Engaging your technicians in business development activities can increase the value to the overall service your company provides. An important factor is recognizing that the proactive efforts of your technicians is a service. Here are six steps you can take to ensure your efforts of proactively engaging your technicians in this way are successful.
Imagine that you’re about to launch a new service — something you’ve never offered before. Now, consider the steps you’ll take to make it successful. What will they be? In all probability, you’ll clearly define the specific steps the technicians will take to deliver the service properly.
You will likely provide training for your technicians to master the skills of the service. You will work hard to get buy-in from other divisions or groups within your organization that contribute to your ability to deliver the service effectively. You’ll talk about the new service at your service and safety meetings and promote it to your customers and get them to agree to at least consider using the service.
If business promotion by your technicians is a service, doesn’t it make sense to support it in the same manner that you would any other service that you chose to offer? Let’s look at the steps you revealed above in the context of engaging your field service technicians in promoting your services.
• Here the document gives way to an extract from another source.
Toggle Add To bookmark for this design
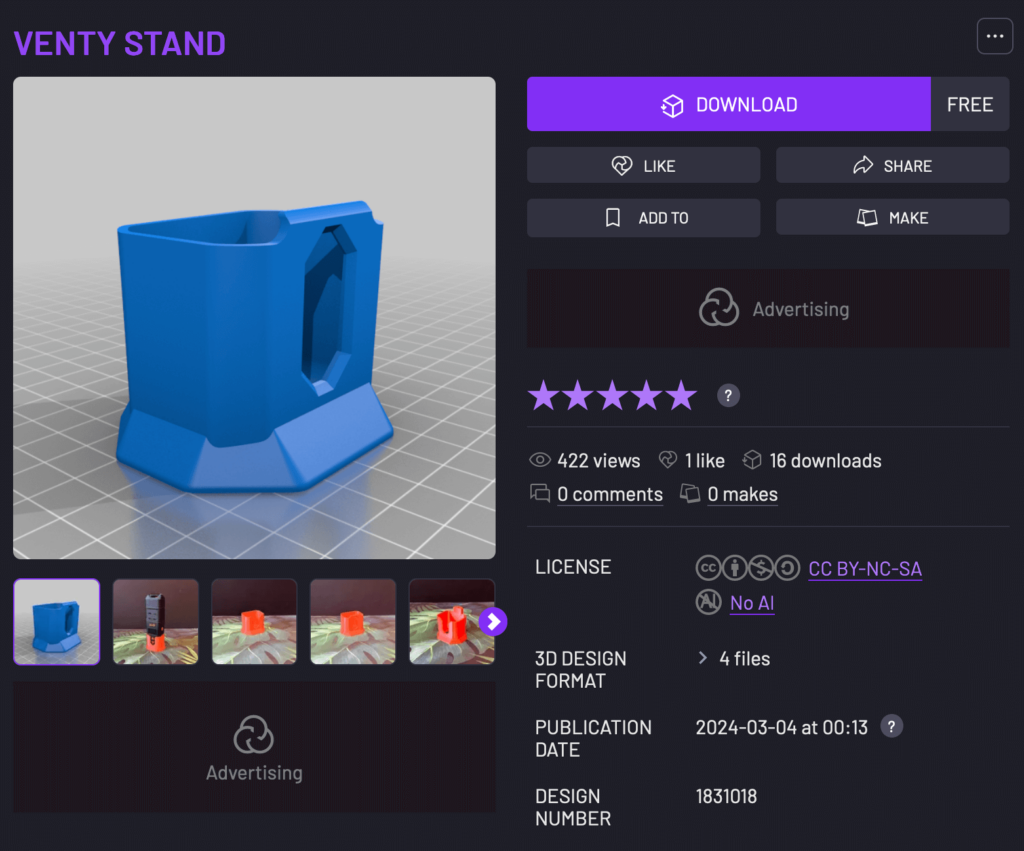This screenshot has width=1024, height=851. 643,218
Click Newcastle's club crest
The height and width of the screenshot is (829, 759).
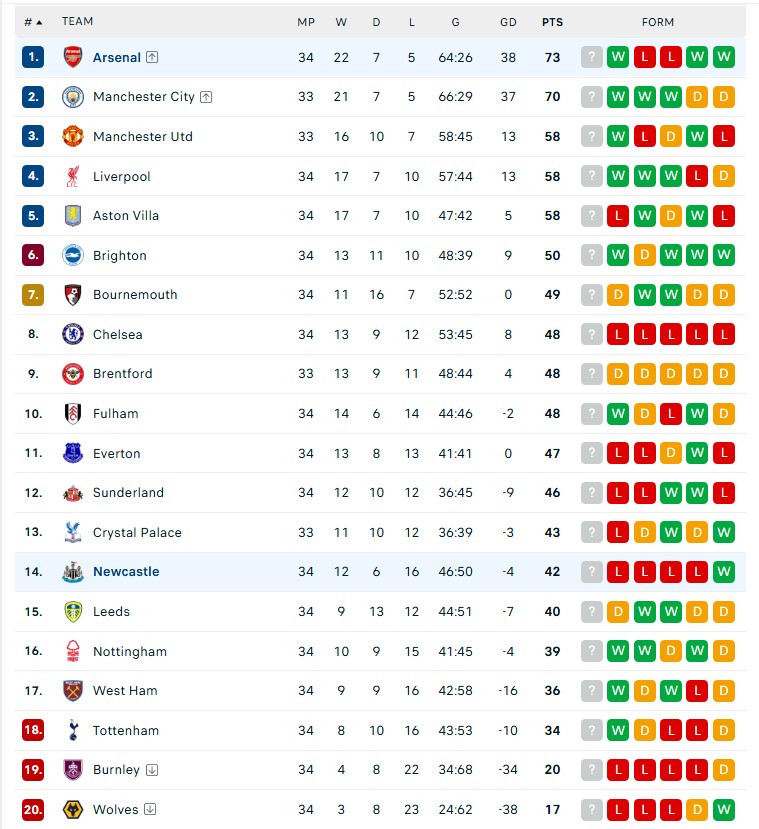click(x=74, y=571)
1. Define the specific steps of product promotion.
Through this step you specifically define what you expect the field service technician to do. This will include steps that they will take to explore for opportunities — for example, asking questions on arrival on site or after the service is completed. It will also include what you want them to do when they have a recommendation.
This could include discussing it with the customer and facilitating a follow-up visit from someone from sales or management. In addition, it’s important to be clear on how the opportunity should be recorded so that it is captured and tracked.
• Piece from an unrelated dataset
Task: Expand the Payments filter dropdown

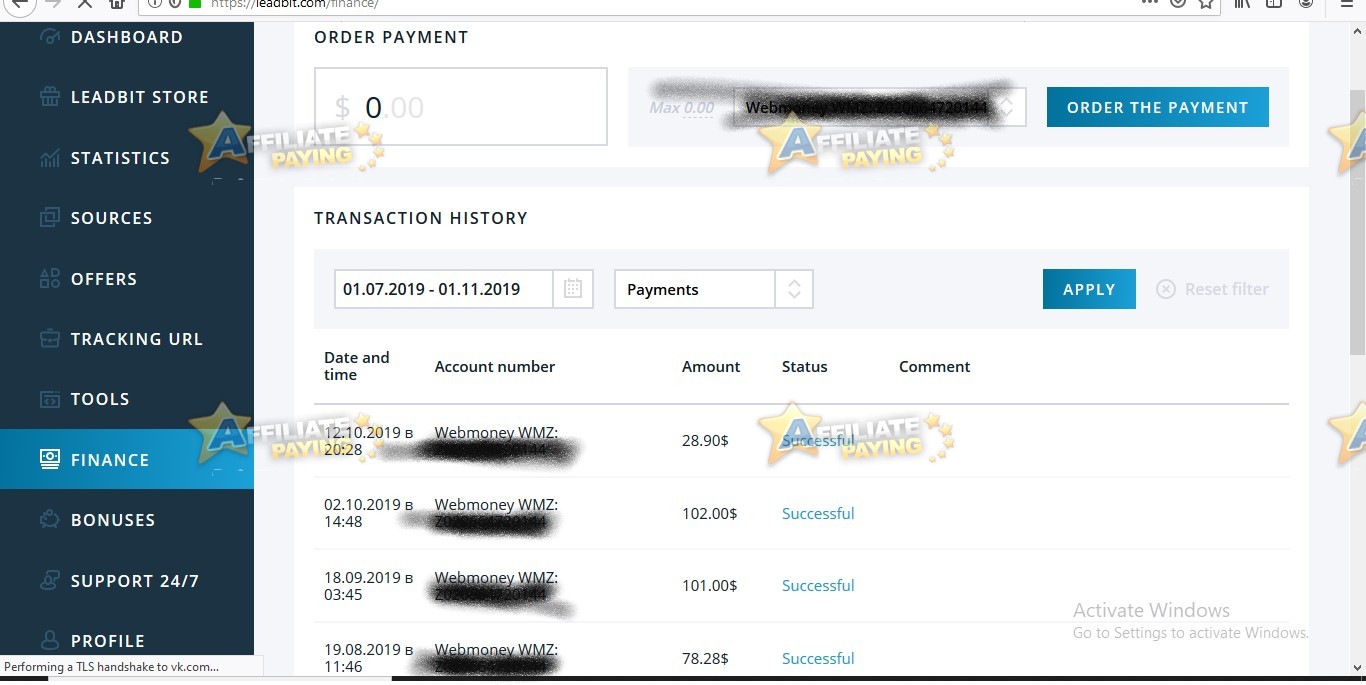Action: [713, 289]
2. Provide training to support the technician’s efforts.
Some technicians may be uncomfortable in engaging the customer in conversation about products and services. You can overcome this by providing training and supporting the technician through coaching.
The training should include how to present the recommendation in a manner that communicates its value to the customer and what to do if the customer hesitates or says no. It would also be beneficial to use training as an opportunity to reinforce that these proactive discussions are all part of the service.
3. Educate your team on your organization’s capabilities.
This is directly related to the previous step and one that is often overlooked. Make sure that your field service team has a working knowledge of everything your organization does that can directly benefit the customer.
If they are not aware of a capability, then they will not recognize an opportunity to recommend. If they do know but are not conversant, then they may be reluctant to discuss it with the customer.
4. Get buy-in from the other divisions or groups within your organization that you’ll depend upon to deliver the service.
Chances are your field service team will find opportunities that will need to be handed off to another group like sales or projects and these groups may not be within your direct control.
It’s important that these groups work with you seamlessly or else your efforts may be frustrated. Your technicians will soon tire of making recommendations that are not followed up in a timely manner for example.
5. Talk the walk.
You’ve decided to offer the proactive efforts of your field service team as a service, so it’s critical that you use language that supports this. At your service meetings, it’s only natural to talk about the success of the initiative. In doing this, however, it’s important to avoid talking about the technicians’ proactive efforts as selling.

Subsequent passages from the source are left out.